+++ SUPPLIED TEXT

Once a fixed-effect design matrix, a covariance function and any transformation have been proposed, the problem of maximum likelihood estimation is reduced to finding the elements of \( \widehat{\boldsymbol{\upalpha}} \) and \( \widehat{\boldsymbol{\upbeta}} \) vectors which lead to the largest value of the log-likelihood and hence of the likelihood. This can be achieved using a numerical optimization algorithm to search the parameter space for these parameter values. In the examples presented in this chapter, we use the standard MATLAB optimization algorithm which is the Nelder-Mead method (Nelder and Mead 1965). This is a deterministic optimizer in the sense that if it is run twice from the same starting point, the same solution will result each time. It is prone to identifying local rather than global maxima. Therefore, Lark et al. (2006) recommends the use of stochastic optimizers such as simulated annealing which permit the solution to jump away from a local maximum. In our implementation of the Nelder-Mead method, we run the algorithm from ten different starting points in an attempt to avoid the selection of local maxima. The parameter space is constrained to ensure that negative variance parameters or negative definite covariance matrices cannot result.

The optimization problem can be simplified by noting that the log-likelihood function is maximized when

$$ \boldsymbol{\upbeta} ={\left({\mathbf{M}}^{\rm T}\mathbf{C}{\left(\boldsymbol{\alpha} \right)}^{-1}\mathbf{M}\right)}^{-1}{\mathbf{M}}^{\rm T}\mathbf{C}{\left(\boldsymbol{\alpha} \right)}^{-1}\mathbf{s}. $$
(11.11)

++++++
+++ DATA LINES

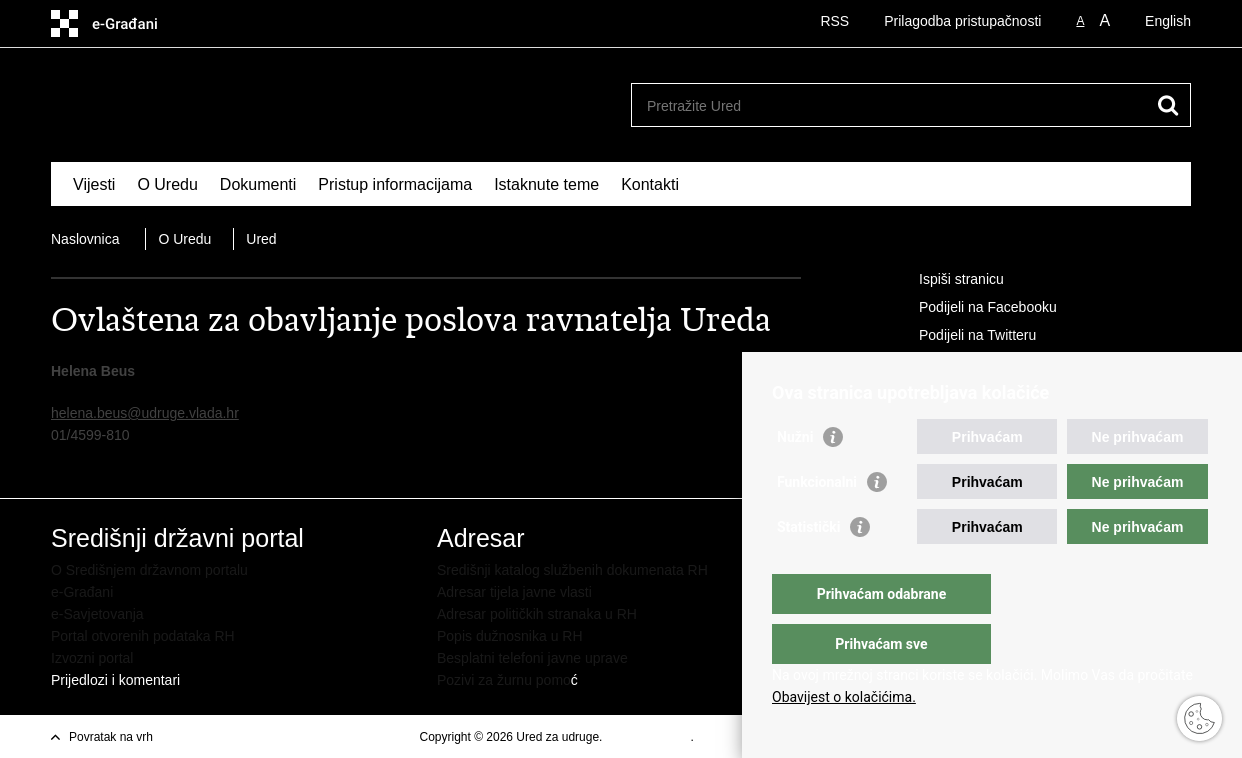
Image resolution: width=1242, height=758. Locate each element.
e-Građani (82, 592)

++++++

Answer these about the text on maximum likelihood estimation:
(a) Which optimization algorithm is used in the examples presented in the chapter?
(b) From how many different starting points is that algorithm run?
(c) What type of optimizer does Lark et al. (2006) recommend?
Base every answer solely on the text itself.

(a) The Nelder-Mead method, the standard MATLAB optimization algorithm.
(b) Ten.
(c) Stochastic optimizers such as simulated annealing.